Plant Vacuoles

Abstract

Vacuoles can represent 90% or more of the total volume of a mature plant cell. Derived from the endoplasmic reticulum and Golgi complex and delimited from the cytosol by the vacuolar membrane (tonoplast), they are versatile dynamic organelles capable of assuming different morphologies and serving a wide range of functions in different cells or in the same cells at different times. Many cells contain just one central vacuole, others contain several that differ in their relative contributions to lytic and storage functions and a few contain compound vacuoles – vacuoles within vacuoles – by means of which lytic and storage functions are partitioned within a single vacuole. The many processes in which vacuoles participate include the maintenance of tissue water balance and turgor regulation for growth, mechanical support, stomatal aperture control and thigmotropic responses; inorganic and organic nutrient storage and retrieval; macromolecule turnover and salvage; cytosolic inorganic ion and metabolite homeostasis; storage excretion and detoxification of endogenous waste products, heavy metals and other xenobiotics.

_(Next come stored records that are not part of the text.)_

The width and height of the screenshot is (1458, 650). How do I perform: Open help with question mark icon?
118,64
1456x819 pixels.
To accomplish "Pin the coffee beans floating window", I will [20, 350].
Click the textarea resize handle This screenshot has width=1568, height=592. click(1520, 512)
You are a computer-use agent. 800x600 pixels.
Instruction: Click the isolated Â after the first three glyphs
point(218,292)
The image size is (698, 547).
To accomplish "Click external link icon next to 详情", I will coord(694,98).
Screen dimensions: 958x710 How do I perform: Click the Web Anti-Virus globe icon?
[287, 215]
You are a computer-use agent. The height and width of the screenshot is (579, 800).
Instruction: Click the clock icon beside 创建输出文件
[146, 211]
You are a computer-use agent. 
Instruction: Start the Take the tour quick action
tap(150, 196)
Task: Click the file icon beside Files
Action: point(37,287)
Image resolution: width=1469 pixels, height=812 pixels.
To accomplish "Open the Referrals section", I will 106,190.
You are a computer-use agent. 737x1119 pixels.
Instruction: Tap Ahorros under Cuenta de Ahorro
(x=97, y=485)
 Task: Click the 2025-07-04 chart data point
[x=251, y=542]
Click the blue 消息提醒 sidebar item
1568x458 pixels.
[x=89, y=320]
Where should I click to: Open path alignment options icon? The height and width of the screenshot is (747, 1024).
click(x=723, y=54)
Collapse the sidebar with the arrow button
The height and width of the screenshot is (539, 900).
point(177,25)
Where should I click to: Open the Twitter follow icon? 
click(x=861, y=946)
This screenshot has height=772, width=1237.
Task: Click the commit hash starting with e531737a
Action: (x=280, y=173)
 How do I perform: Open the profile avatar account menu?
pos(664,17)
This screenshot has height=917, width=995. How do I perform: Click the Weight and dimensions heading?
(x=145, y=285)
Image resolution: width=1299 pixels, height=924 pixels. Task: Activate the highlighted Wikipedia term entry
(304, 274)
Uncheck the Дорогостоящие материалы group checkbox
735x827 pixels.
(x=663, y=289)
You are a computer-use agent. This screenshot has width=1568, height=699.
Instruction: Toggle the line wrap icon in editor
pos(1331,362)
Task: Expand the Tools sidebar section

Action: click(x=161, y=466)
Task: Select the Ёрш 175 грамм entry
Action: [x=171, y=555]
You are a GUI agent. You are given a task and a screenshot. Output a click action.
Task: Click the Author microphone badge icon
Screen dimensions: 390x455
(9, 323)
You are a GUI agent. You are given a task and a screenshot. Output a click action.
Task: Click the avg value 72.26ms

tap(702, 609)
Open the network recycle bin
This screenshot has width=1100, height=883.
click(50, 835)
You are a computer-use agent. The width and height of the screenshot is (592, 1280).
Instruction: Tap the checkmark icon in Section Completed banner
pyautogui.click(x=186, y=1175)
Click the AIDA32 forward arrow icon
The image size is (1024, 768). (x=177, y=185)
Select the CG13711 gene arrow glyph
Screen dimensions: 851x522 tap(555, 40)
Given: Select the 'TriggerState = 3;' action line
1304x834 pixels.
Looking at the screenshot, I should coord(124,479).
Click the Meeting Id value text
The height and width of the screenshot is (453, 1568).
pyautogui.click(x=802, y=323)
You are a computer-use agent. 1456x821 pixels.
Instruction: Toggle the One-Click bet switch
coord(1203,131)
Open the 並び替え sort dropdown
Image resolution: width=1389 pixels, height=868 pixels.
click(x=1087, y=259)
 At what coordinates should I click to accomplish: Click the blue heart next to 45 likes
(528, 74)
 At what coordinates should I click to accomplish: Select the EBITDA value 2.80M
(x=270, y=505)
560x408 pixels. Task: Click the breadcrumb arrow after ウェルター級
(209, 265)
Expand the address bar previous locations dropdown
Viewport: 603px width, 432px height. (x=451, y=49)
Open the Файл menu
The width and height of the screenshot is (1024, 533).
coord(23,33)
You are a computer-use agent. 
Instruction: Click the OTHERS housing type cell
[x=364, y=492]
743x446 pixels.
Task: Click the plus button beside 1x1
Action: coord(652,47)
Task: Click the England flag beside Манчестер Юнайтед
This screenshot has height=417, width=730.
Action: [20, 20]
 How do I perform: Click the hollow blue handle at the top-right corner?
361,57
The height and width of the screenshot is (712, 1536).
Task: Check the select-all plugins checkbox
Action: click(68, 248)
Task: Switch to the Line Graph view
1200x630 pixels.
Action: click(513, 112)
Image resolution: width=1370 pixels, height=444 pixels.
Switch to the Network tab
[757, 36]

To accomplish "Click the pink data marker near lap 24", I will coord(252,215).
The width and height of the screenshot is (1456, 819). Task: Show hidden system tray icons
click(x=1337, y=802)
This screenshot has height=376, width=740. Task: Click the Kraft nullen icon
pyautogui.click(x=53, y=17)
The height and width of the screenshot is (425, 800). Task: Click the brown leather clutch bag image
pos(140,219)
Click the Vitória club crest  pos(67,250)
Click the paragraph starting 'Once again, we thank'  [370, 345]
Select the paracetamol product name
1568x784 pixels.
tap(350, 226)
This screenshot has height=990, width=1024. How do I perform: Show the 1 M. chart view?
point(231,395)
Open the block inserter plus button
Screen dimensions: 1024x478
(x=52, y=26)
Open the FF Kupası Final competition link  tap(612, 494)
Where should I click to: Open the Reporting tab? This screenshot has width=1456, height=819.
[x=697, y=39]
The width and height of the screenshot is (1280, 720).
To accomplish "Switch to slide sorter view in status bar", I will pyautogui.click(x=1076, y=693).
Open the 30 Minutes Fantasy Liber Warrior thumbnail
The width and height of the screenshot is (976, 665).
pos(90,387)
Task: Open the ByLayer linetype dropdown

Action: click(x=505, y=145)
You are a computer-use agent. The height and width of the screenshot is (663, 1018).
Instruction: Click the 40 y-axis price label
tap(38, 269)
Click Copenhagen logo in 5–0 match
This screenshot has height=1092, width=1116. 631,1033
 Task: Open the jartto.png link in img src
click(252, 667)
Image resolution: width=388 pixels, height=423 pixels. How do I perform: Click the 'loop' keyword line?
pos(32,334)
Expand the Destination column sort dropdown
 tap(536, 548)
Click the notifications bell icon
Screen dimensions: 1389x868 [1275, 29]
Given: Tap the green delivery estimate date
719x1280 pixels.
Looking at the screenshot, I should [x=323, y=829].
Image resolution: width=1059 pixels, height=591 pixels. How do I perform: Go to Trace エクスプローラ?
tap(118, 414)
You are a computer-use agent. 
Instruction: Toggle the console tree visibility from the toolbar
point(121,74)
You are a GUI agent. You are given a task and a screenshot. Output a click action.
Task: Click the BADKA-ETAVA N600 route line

Although most of the carrier‐ or channel‐mediated transport processes that occur across the vacuolar membrane are driven by the H+ electrochemical gradient (proton motive force, PMF) established by ATP (adenosine triphosphate)‐energised V‐type H+‐ATPases and inorganic pyrophosphate‐energised H+‐PPases (V‐PPase), there are many that are directly energised by ATP through the action of P‐type ATPases or ATP‐binding cassette (ABC) transporters.

Key Concepts

  • Vacuoles often represent much of the volume of a plant cell.
  • As components of the endomembrane system, vacuoles are derived from the endoplasmic reticulum and/or Golgi complex.
  • Depending on their function and contents, plant vacuoles fall into two categories: lytic vacuoles (LVs) or protein storage vacuoles (PSVs). LVs, whose contents are acidic and dominated by degradative enzymes, primarily serve a lysosomal function. Protein storage vacuoles (PSVs), whose contents are less acidic and dominated by storage proteins, primarily serve a depot function.
  • Bounded by membranes rich in water channels (aquaporins) that enable rapid osmotic equilibration between the vacuole lumen and cytosol, vacuoles are crucial for establishing and maintaining cell turgor and for ensuring adequate hydration of the cytosol.
  • Plant vacuoles are vital for the temporary storage of both organic and inorganic nutrients and for maintaining their levels within the ranges compatible with metabolism in the cytosol and other intracellular organelles.
  • The plant vacuolar membrane (tonoplast) is unusual in containing two distinct categories of proton pumps – V‐type H+‐ATPases (V‐ATPases) and vacuolar H+‐pyrophosphatases (V‐PPases) – that are capable of contributing to vacuolar acidification and to the establishment of the transmembrane H+‐electrochemical gradient (proton motive force, PMF) required for secondary active solute transport into and out of the vacuole.
  • As the sole enzyme in plant cells capable of catalysing the direct hydrolysis of cytosolic inorganic pyrophosphate (PPi) to inorganic phosphate (Pi), the hydrolytic activity of the V‐PPase is critical if cytosolic biosynthetic reactions that generate PPi are to be sustained.
  • Vacuoles enable plant cells to accumulate both endogenous and exogenous toxins, for instance secondary metabolites and heavy metals, to levels that would be lethal if the same substances were to accumulate to similar levels in the cytosol or other intracellular compartments.
  • Multidrug and toxin efflux (MATE) transporters and ATP‐binding cassette (ABC) transporters mediate the vacuolar uptake of many secondary metabolites and xenobiotics.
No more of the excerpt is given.